Ce magistrat a rendu compte des plaidoiries dans le délibéré de la Cour composée de :
Madame Colette DECHAUX, Présidente de chambre
Mme Audrey BOITAUD, Conseiller
Monsieur Benjamin FAURE, Conseiller
Greffier lors des débats : Madame Isabelle LAURAIN.
Les parties ont été avisées que le prononcé de la décision aurait lieu par mise à disposition au greffe le 20 Décembre 2023.
ARRÊT
contradictoire,
Prononcé par mise à disposition au greffe le 20 Décembre 2023
Signé par Madame Colette DECHAUX, Présidente de chambre et Madame Isabelle LAURAIN, greffier auquel la minute de la décision a été remise par le magistrat signataire.
EXPOSÉ DU LITIGE
Mme [O] [D], employée en qualité d'agent qualifiée de service par la société [2], a été victime le 1er novembre 2017 d'un accident du travail, déclaré, avec réserves, le lendemain par son employeur.
Après enquête, la caisse primaire d'assurance maladie des Bouches-du-Rhône a pris en charge le 12 février 2018 cet accident au titre de la législation professionnelle.
En l'état d'une décision implicite de rejet par la commission de recours amiable, la société [2] a saisi, le 6 juin 2018, un tribunal des affaires de sécurité sociale.

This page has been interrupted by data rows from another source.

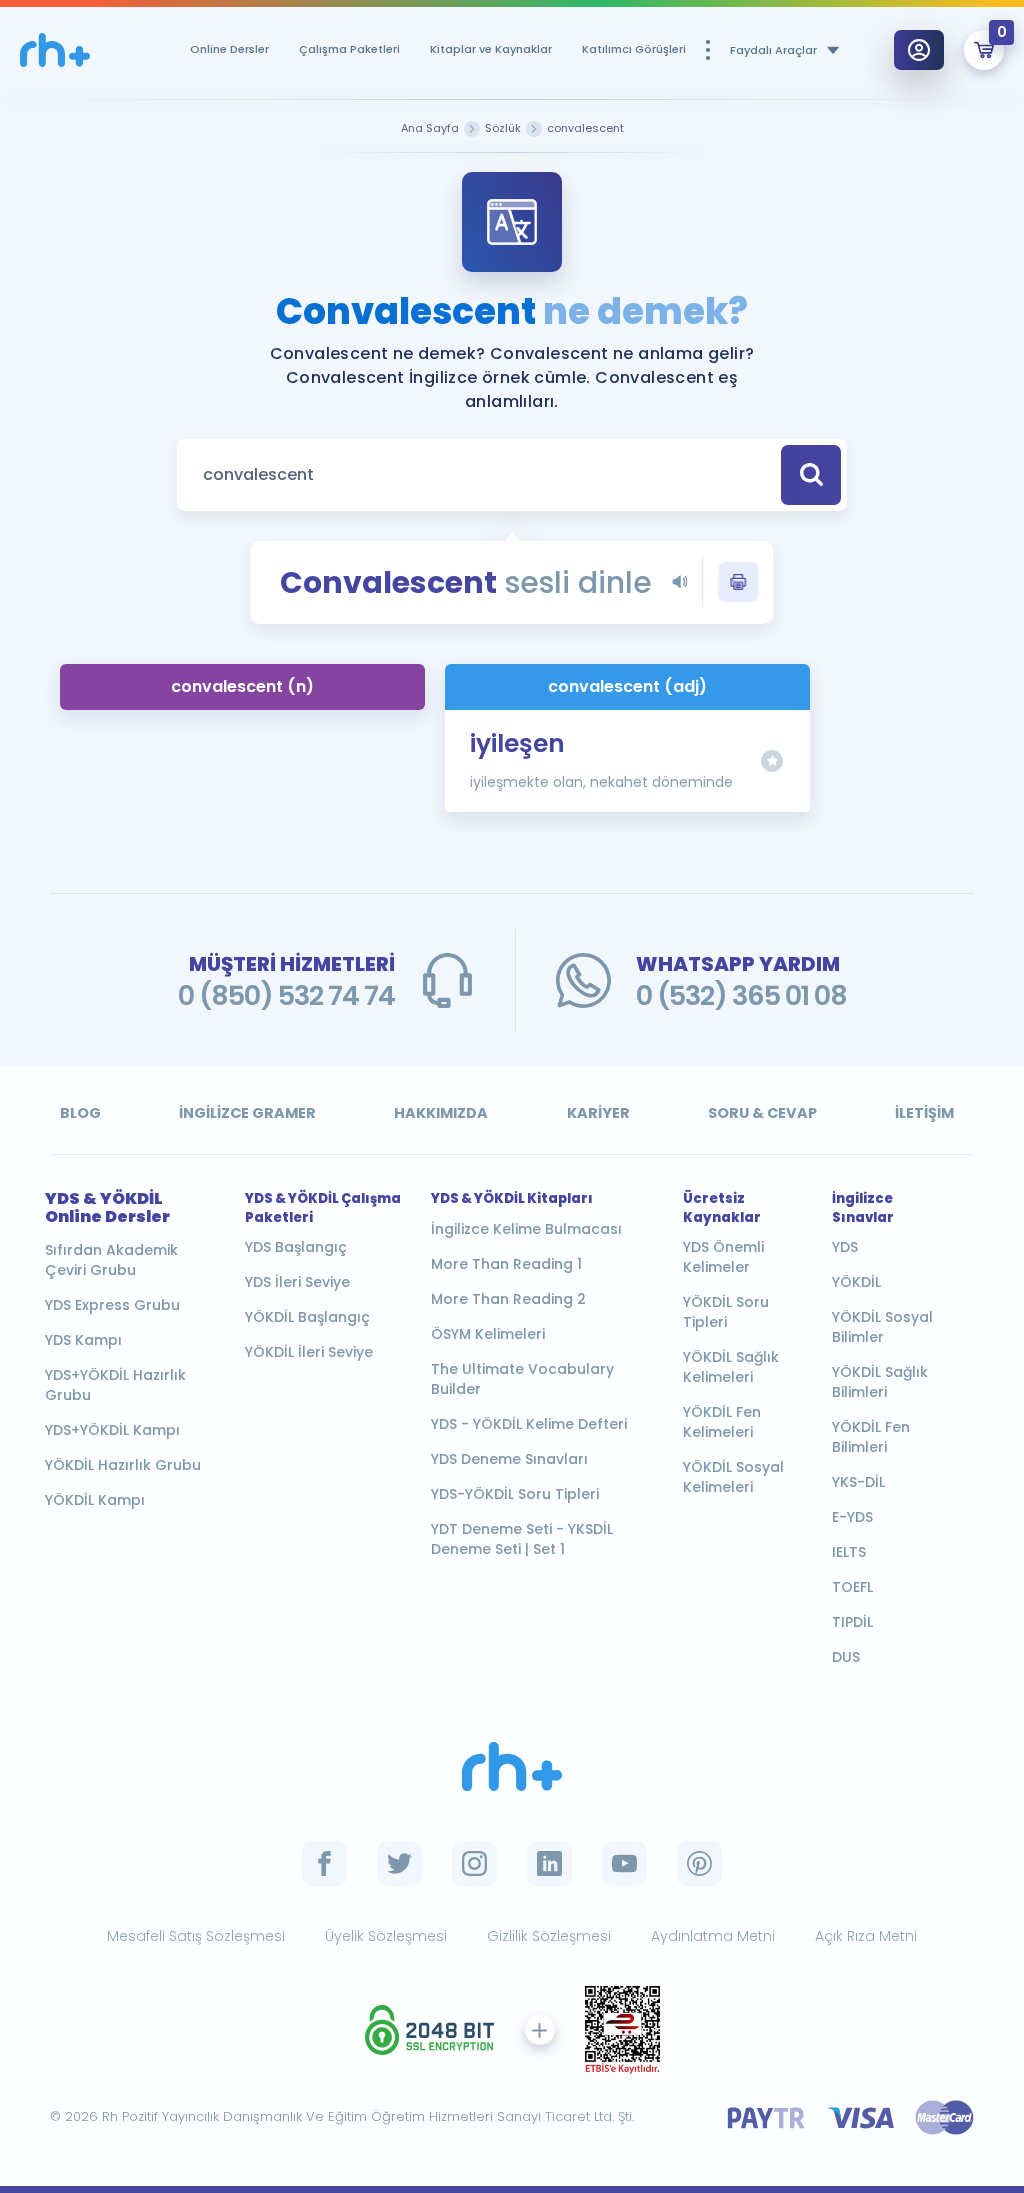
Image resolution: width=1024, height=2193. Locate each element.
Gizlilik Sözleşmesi (549, 1936)
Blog (80, 1113)
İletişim (924, 1113)
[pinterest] (699, 1863)
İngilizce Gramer (247, 1113)
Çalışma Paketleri (349, 49)
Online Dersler (229, 49)
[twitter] (399, 1863)
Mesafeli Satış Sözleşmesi (196, 1936)
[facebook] (324, 1863)
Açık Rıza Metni (866, 1936)
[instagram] (474, 1863)
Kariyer (598, 1113)
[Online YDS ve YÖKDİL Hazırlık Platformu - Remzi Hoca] (512, 1766)
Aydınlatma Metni (713, 1936)
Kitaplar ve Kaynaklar (491, 49)
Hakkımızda (441, 1113)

Par jugement en date du 16 juin 2022, le tribunal judiciaire de Marseille, pôle social, a:
* rejeté le recours,
* condamné la société [2] à verser à la caisse primaire d'assurance maladie des Bouches-du-Rhône la somme de 1 000 euros sur le fondement de l'article 700 du code de procédure civile,
* condamné la société [2] aux dépens.
La société [2] a relevé régulièrement appel, dans des conditions de délai et de forme qui ne sont pas discutées.

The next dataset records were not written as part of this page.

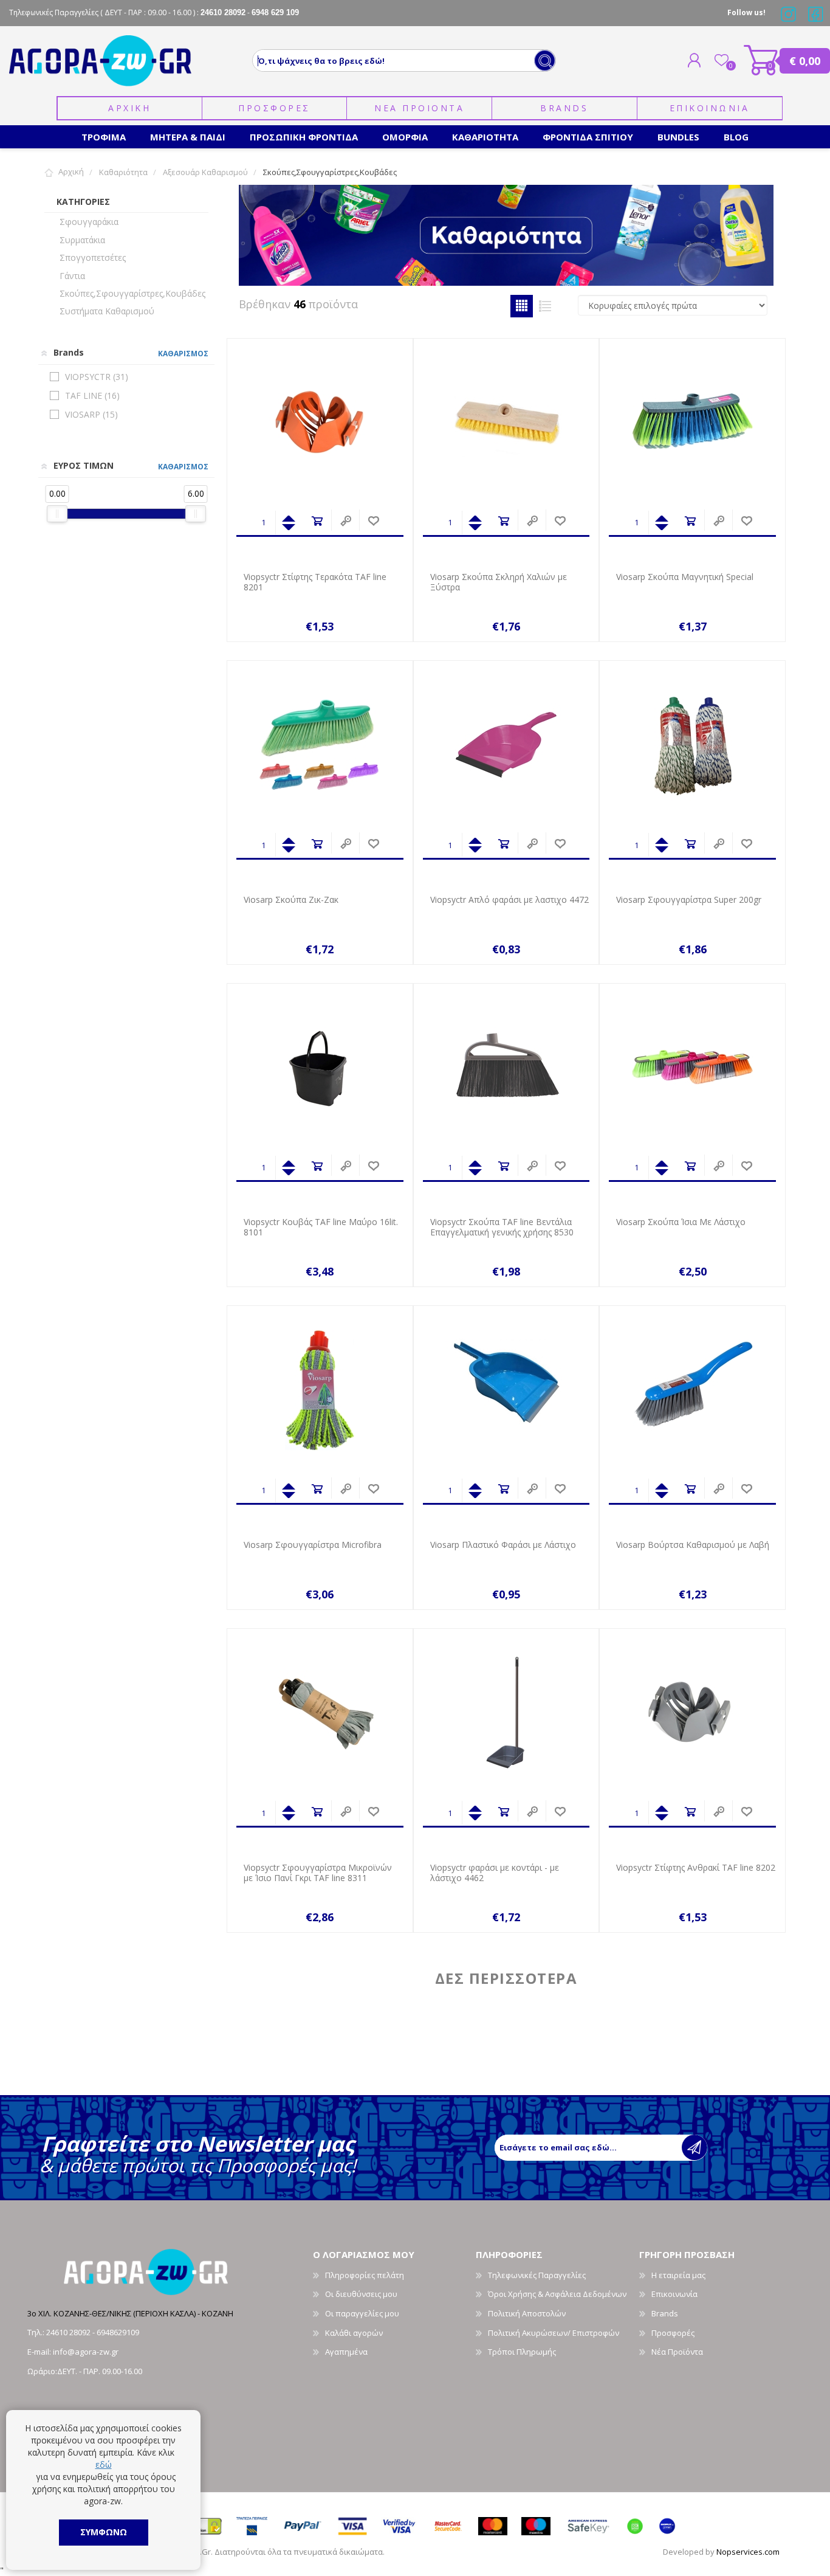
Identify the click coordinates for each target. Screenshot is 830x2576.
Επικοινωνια (710, 108)
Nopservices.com (748, 2551)
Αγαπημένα (346, 2351)
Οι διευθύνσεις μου (361, 2293)
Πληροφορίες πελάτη (364, 2275)
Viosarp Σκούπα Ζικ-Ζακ (291, 900)
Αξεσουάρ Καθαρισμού (205, 172)
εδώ (103, 2464)
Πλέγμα (521, 306)
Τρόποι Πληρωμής (522, 2351)
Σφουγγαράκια (89, 221)
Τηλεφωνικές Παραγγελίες (537, 2275)
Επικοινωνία (674, 2293)
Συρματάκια (82, 240)
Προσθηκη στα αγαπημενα (373, 521)
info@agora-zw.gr (85, 2351)
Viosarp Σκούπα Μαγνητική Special (684, 577)
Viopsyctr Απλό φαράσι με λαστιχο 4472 (509, 900)
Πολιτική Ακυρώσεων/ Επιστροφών (553, 2332)
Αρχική (71, 172)
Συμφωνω (103, 2532)
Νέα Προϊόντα (677, 2351)
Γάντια (72, 275)
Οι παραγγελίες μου (362, 2313)
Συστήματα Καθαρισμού (107, 311)
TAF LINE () (92, 395)
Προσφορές (673, 2332)
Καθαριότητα (123, 172)
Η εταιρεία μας (678, 2275)
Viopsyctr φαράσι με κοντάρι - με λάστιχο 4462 (494, 1873)
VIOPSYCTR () (96, 376)
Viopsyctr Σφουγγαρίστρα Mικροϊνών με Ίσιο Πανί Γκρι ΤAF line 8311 (318, 1873)
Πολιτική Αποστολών (527, 2313)
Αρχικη (129, 108)
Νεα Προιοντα (419, 108)
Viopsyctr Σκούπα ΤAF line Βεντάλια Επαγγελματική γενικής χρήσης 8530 (502, 1227)
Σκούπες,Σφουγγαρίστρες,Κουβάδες (132, 293)
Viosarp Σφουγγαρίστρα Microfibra (313, 1545)
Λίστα (545, 306)
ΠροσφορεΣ (274, 108)
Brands (564, 108)
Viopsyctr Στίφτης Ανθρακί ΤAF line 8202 (695, 1868)
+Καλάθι (317, 521)
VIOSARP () (91, 414)
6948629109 (118, 2332)
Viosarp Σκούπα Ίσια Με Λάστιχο (681, 1222)
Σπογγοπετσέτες (93, 257)
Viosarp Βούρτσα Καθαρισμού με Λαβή (692, 1545)
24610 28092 (69, 2332)
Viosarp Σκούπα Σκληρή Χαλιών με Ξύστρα (498, 582)
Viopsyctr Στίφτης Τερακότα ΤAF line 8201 (315, 582)
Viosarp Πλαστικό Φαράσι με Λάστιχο (503, 1545)
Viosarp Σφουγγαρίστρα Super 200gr (688, 900)
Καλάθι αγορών (761, 60)
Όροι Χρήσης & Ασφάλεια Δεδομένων (557, 2293)
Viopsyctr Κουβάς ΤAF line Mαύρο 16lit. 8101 (321, 1227)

En l'état de ses conclusions réceptionnées par le greffe le 13 avril 2023, oralement soutenues à l'audience, auxquelles il est expressément renvoyé pour l'exposé plus ample de ses moyens et arguments, la société [2] sollicite l'infirmation du jugement entrepris et demande à la cour, à titre principal, de juger que la décision de prise en charge du 12 février 2018 au titre de la législation professionnelle de l'accident survenu à Mme [D] le 1er novembre 2017 lui est inopposable.
A titre subsidiaire, elle lui demande de juger que les arrêts de travail postérieurs au 12 février 2018 lui sont inopposables.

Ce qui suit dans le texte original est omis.